In Stipe's relatively short mixed martial arts (MMA) career, he has never submitted someone or been submitted by anyone. Even though he hasn't spent much time on the ground, he has demonstrated solid basics, control and submission defense. He has also shown very good scrambling skills, almost always ending up on top.

Against Del Roasrio, who is known for his dangerous guard, Stipe completely shut his offense down from the top. Repeatedly passing guard, Stipe dropped devastating punches without ever being threatened by a submission or sweep. Similarly, he took down Beltran, passed his guard, and took his back with ease.



Stipe is a great athlete. Earning eight varsity letters in high school, Stipe has had success in every sport he has tried.
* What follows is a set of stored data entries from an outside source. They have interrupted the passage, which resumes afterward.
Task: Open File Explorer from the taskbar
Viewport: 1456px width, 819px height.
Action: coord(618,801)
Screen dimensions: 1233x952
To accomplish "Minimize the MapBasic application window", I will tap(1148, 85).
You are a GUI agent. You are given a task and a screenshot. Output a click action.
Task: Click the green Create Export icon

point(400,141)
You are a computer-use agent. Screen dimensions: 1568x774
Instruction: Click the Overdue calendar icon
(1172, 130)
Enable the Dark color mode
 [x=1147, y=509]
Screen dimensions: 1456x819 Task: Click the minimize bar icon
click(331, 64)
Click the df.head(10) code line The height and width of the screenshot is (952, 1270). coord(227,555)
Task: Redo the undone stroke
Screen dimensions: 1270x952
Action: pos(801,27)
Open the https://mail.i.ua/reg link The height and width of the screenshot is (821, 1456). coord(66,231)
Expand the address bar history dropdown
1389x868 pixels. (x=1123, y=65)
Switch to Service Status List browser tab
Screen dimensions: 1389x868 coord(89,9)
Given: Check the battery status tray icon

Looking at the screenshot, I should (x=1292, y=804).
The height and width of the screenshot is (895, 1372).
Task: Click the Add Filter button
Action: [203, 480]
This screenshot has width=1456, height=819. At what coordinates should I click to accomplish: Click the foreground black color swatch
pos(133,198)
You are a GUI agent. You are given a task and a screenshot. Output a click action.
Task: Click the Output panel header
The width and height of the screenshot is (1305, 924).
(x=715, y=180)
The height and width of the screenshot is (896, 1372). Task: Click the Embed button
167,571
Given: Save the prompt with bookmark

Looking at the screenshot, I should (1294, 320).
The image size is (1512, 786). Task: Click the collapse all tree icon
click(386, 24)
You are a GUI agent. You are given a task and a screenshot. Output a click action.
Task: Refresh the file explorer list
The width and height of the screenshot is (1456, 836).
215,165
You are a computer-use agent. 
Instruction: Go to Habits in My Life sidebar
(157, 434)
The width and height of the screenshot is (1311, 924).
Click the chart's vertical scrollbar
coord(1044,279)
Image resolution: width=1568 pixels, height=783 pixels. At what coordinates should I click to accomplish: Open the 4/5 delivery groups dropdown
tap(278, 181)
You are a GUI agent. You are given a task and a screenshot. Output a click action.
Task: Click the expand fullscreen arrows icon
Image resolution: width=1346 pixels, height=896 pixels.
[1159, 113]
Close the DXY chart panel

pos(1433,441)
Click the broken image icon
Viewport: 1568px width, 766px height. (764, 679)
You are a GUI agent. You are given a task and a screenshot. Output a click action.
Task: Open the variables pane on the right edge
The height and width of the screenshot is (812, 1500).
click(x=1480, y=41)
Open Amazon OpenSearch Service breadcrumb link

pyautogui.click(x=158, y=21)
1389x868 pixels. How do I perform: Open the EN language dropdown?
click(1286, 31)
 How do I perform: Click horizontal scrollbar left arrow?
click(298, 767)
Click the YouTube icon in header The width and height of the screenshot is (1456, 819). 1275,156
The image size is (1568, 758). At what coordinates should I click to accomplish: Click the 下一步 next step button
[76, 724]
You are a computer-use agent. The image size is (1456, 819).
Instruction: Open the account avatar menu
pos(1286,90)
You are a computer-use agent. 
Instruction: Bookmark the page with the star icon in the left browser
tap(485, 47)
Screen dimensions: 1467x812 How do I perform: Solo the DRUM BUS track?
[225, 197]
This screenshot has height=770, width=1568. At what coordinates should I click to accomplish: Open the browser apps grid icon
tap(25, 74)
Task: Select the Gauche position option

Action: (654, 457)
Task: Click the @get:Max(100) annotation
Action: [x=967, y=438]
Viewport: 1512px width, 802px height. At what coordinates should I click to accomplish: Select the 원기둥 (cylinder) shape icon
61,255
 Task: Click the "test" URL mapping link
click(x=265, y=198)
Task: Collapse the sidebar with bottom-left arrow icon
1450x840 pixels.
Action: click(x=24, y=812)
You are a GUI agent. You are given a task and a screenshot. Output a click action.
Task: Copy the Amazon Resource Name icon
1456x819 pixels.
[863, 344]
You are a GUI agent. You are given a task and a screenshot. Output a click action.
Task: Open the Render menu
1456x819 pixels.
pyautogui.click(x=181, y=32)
In addition to a successful high school sports career, Stipe wrestled and played baseball in college, even being scouted by the MLB.

At about 240 pounds, Miocic is a dangerous combination of quick and strong. Stipe is more agile than most heavyweights. This allows him to attack first with his striking or wrestling and get out before they can counter. In addition to his speed, he is very strong and able to hold his own in the clinch and often out muscle fighters if he has to.

Outside of his debut against Beltran, Stipe's cardio has looked great. This outlier is most likely because of the infamous "Octagon jitters" and Beltran's relentless attack. Since that fight, Miocic ate body shots from del Rosario that would sap the average heavyweight's cardio, only to come out in the second round more energized and ready to fight.

Against his biggest step up in competition yet, will Stipe be able to maintain his perfect record?